**EXTRACT PROVIDED**
* * * *

December has been designated by Presidential proclamation as National Drunk and Drugged Driving Prevention Month (3D Month). 3D Month is supported by many public and private sector organizations devoted to preventing impaired driving crashes. During 2000, alcohol-related motor-vehicle crashes resulted in 16,653 deaths in the United States (1). On the basis of data provided by the National Highway Traffic Safety Administration (NHTSA) (1) and the U.S. Bureau of the Census (2), the rate of alcohol-related traffic fatalities in 2000 was 5.9 per 100,000 persons. One of the national health objectives for 2010 is a target for alcohol-related traffic fatalities of no more than 4.0 per 100,000 persons (objective 26-1A) (3). To meet this objective, the annual rate of alcohol-related traffic fatalities must decline by 32%.

CDC recently concluded a systematic review of the effectiveness of five community-based interventions to reduce alcohol-impaired driving: sobriety checkpoints; 0.08% blood alcohol concentration laws; minimum legal drinking age laws; "zero tolerance" laws for young or inexperienced drivers; and server intervention training programs*. All five interventions showed evidence of effectiveness (4) and each was recommended for implementation by the Task Force on Community Preventive Services (5,6), an independent, nonfederal panel of community-health consultants. Broader use of such strategies will be necessary to achieve the 2010 objective of reducing alcohol-related traffic fatalities.

The theme for this year's 3D Month is "This holiday season…the greatest gift you can give may be a ride home." The 3D Month program planner, which contains sample public service announcements, media tool kits, and program guidance for conducting 3D Month activities, is available from NHTSA at <http://www.nhtsa.dot.gov> or on CD-ROM, by faxing a request to 301-386-2194.

References

  1. National Highway Traffic Safety Administration. Traffic safety facts 2000: alcohol. Washington, DC: US Department of Transportation, National Highway Traffic Safety Administration, National Center for Statistics and Analysis, 2001; publication no. DOT-HS-809-323.

* * * *

**MATERIAL PROVIDED**
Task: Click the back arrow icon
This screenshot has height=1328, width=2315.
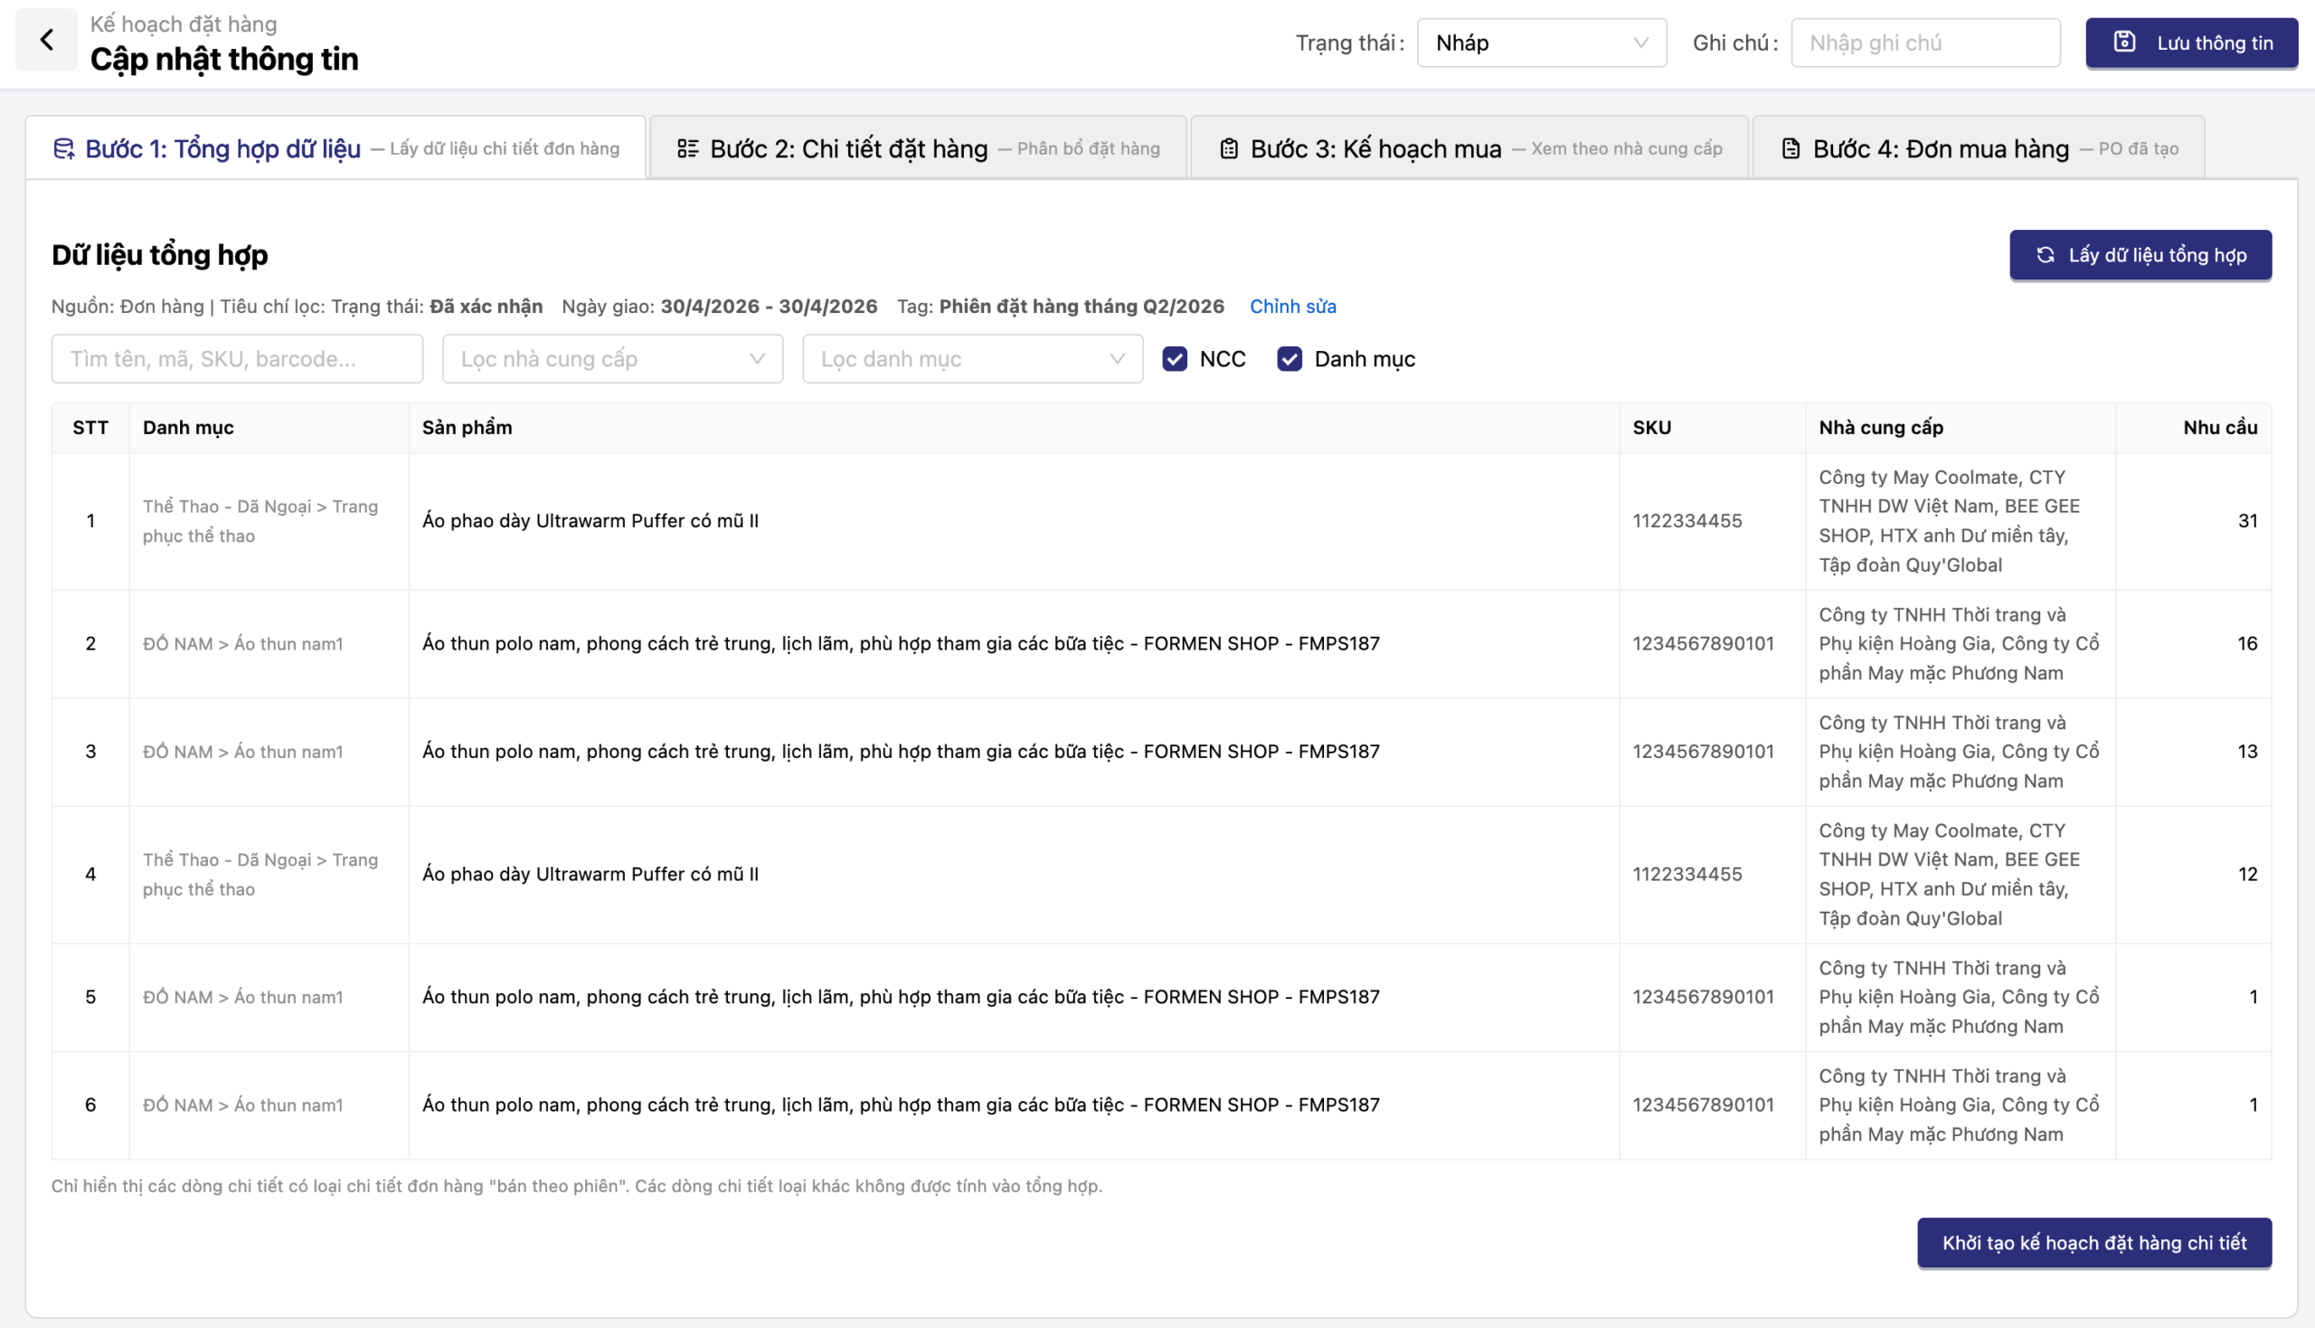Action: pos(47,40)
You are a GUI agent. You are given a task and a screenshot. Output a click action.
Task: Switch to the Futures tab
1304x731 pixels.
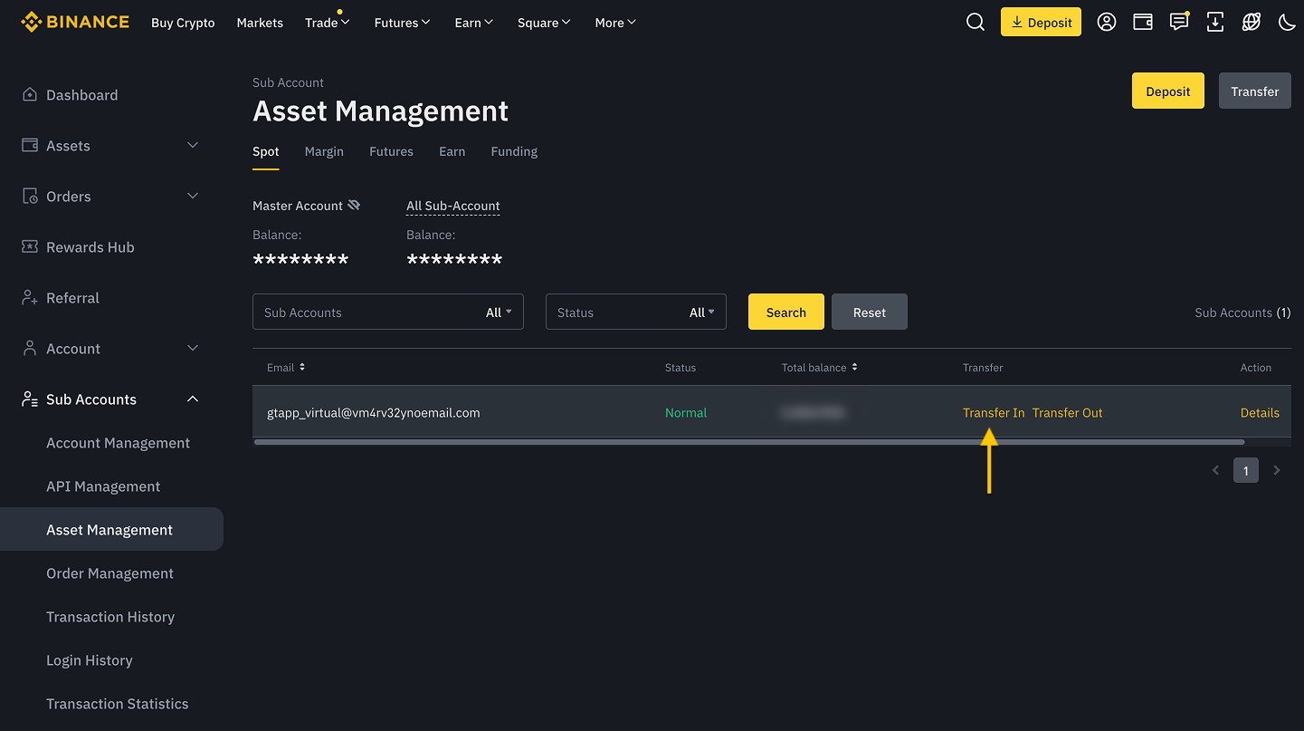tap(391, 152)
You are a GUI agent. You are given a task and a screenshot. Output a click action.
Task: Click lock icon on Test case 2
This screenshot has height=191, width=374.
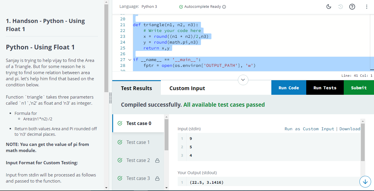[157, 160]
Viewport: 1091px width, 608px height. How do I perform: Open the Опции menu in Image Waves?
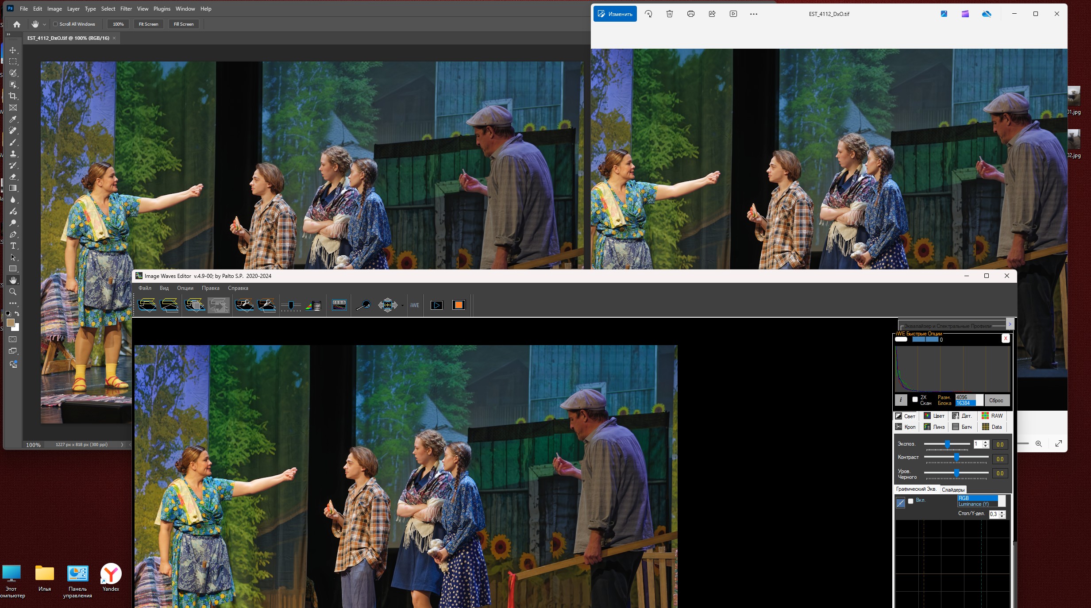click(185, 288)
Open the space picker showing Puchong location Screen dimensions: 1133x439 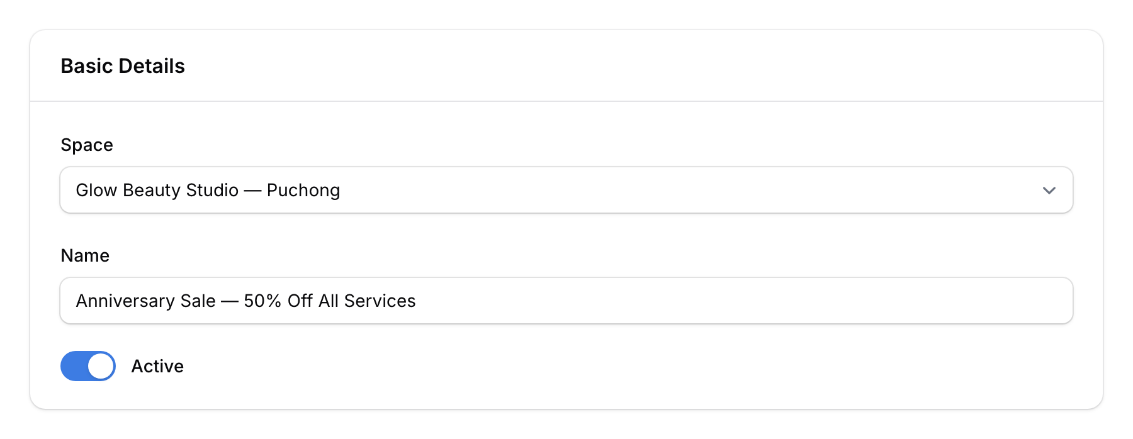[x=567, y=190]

* * * *

**GIVEN REQUEST 1**
In the text on National Drunk and Drugged Driving Prevention Month, what was the rate of alcohol-related traffic fatalities in 2000?
**GIVEN REQUEST 2**
Resume the text on National Drunk and Drugged Driving Prevention Month, picking up right after its last line.

**EXERCISE OUTPUT 1**
5.9 per 100,000 persons.

**EXERCISE OUTPUT 2**
  2. US Census Bureau, US Department of Commerce. Available at <http://factfinder.census.gov/servlet/BasicFactsServlet>. Accessed October 2001.
  3. US Department of Health and Human Services. Healthy people 2010 (conference ed., 2 vols). Washington, DC: US Department of Health and Human Services, 2000.
  4. Shults RA, Elder RW, Sleet DA, et al. Reviews of evidence regarding interventions to reduce alcohol-impaired driving. Am J Prev Med 2001;21(4S):66--88.
  5. CDC. Motor vehicle occupant injury: interventions for increasing use of child safety seats, increasing use of safety belts, and reducing alcohol-impaired driving: a report on recommendations of the Task Force on Community Preventive Services. MMWR 2001;50(no. RR-7):1--13.
  6. Task Force on Community Preventive Services. Recommendations to reduce injuries to motor vehicle occupants: increasing child safety seat use, increasing safety belt use, and reducing alcohol-impaired driving. Am J Prev Med 2001;21(4S):16--22.

* Available at <http://www.thecommunityguide.org>.

Use of trade names and commercial sources is for identification only and does not imply endorsement by the U.S. Department of Health and Human Services.

References to non-CDC sites on the Internet are provided as a service to MMWR readers and do not constitute or imply endorsement of these organizations or their programs by CDC or the U.S. Department of Health and Human Services. CDC is not responsible for the content of pages found at these sites.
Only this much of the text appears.